TEXTE FOURNI |
# # # # #

Le XIXe siècle s’est enorgueilli de sa culture historique. J’imagine que le XXe demandera davantage à la géographie. Les romantiques ont fait leur principale étude du passé. A nous de délaisser quelque peu le temps pour interroger l’espace. Endoctrinés au nom de la terre et des morts, nous commençons à croire que les vivants nous touchent de plus près. Napoléon ou Gœthe ont plus de prestige que le premier venu de mes contemporains. Mais celui-ci fait la découverte de la vie durant le moment infinitésimal qu’il m’est donné de vivre.


Pas de départ sans angoisse. S’en aller, c’est peut-être désobéir à une loi naturelle. Ou du moins à une longue habitude végétative. Les animaux migrateurs voyagent en troupes et pour des motifs utilitaires. Émigrer tout seul et par curiosité, c’est échapper à une consigne territoriale. L’obscur remords qui vous tourmente en montant en wagon ou en bateau, se retrouve chez quiconque prétend échapper à sa condition : il ne se calmera tout à fait qu’au retour.

Ceux-là le ressentent particulièrement qui ont l’imagination topographique et se situent avec précision dans l’univers. Sensibles comme une aiguille de boussole, ils éprouvent, à travers tous les événements et sans toujours en prendre une conscience nette, que le Nord est dans cette direction ou que la Méditerranée se trouve dans leur dos. Aller d’un endroit à un autre, pour eux, c’est changer leur projection sur la carte, et donc cesser d’être identique. L’homme qui part de Londres pour Madrid n’est pas le même quand il arrive à Madrid. Quiconque se meut se modifie.

Le déplacement fait revivre la principale qualité de l’enfance : l’étonnement. Rien ne vous rajeunit comme la nouveauté qui attend aux frontières. L’esprit, excité par des dissonnances, se met à fonctionner plus vite : il s’amuse et se fortifie. Aussi faut-il prendre garde de ne pas s’arrêter trop longtemps en route, de ne pas s’habituer. Faute de contrastes tout s’obscurcit. Il s’agit de maintenir vivace en soi une opposition de toutes les minutes, qui n’exclut pas l’amour, bien au contraire.

L’erreur du cosmopolite est de se croire partout chez lui. On ne se convertit et on ne se naturalise jamais. Parce qu’il n’est pas possible, même par la mort, de cesser d’être. Visiter des peuples divers, c’est connaître parfois la tentation de leur appartenir. C’est surtout, afin de pouvoir les juger, découvrir ce qu’on est. Car il n’y a de repères qu’en soi.

# # # # #

LIGNES DE DONNÉES |
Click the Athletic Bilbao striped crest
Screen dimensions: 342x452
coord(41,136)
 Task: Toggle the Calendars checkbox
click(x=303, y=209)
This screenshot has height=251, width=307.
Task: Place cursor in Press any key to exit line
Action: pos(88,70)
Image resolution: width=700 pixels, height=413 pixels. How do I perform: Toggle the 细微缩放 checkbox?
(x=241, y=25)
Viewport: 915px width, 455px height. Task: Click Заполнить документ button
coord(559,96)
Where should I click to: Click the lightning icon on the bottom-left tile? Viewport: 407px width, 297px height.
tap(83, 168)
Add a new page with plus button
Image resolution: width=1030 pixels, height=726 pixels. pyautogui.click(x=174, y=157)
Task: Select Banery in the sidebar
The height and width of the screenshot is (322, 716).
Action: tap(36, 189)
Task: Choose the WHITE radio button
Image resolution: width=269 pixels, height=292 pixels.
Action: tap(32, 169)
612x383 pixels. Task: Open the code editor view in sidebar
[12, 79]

# # # # #

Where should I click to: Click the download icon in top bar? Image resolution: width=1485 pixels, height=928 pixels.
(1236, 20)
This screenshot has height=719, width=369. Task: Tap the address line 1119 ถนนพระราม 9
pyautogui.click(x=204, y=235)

# # # # #

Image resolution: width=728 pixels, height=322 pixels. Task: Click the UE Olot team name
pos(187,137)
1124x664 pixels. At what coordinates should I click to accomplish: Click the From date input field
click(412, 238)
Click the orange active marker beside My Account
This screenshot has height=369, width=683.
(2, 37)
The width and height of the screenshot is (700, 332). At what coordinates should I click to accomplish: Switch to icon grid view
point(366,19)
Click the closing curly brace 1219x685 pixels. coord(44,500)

# # # # #

PROBLÈMES À RÉSOUDRE |
**1)** Pour chacune des affirmations suivantes, indiquez si elle concorde avec le texte sur le voyage, par oui ou par non, en citant les mots décisifs du texte : (a) les animaux migrateurs voyagent seuls et par curiosité ; (b) le déplacement fait revivre l’étonnement propre à l’enfance ; (c) le cosmopolite a raison de se croire partout chez lui.
**2)** Traduisez en anglais cette phrase du texte sur le voyage : « L’homme qui part de Londres pour Madrid n’est pas le même quand il arrive à Madrid. »
**3)** Poursuivez le texte sur le voyage par un paragraphe qui fait suite à sa dernière phrase.
Ces données proviennent d’une autre source que le texte.

RÉPONSES ATTENDUES |
**1)**
(a) Non : « Les animaux migrateurs voyagent en troupes et pour des motifs utilitaires. »
(b) Oui : « Le déplacement fait revivre la principale qualité de l’enfance : l’étonnement. »
(c) Non : « L’erreur du cosmopolite est de se croire partout chez lui. »

**2)** The man who leaves London for Madrid is not the same when he arrives in Madrid.

**3)**
Mais que découvre-t-on ? A l’étranger, vous êtes privé de vos appuis, de vos miroirs. Incompréhensible, peut-être suspect, vous échappez à la contrainte des gens qui, ailleurs, — amis, ennemis, et parents qui tiennent des uns et des autres — vous obligent à ressembler à ce qu’ils pensent de vous. Vos possibilités sacrifiées reprennent vie. Solitude amère mais révélatrice ! Indifférents rencontrés pour quelques heures auxquels vous présenterez un caractère qui vous plaira et qu’ils accepteront. Trop souvent, par décence, logique et timidité, nous ne consentons pas que notre âme soit contradictoire. Mais le dépaysement nous donne une légèreté sublime.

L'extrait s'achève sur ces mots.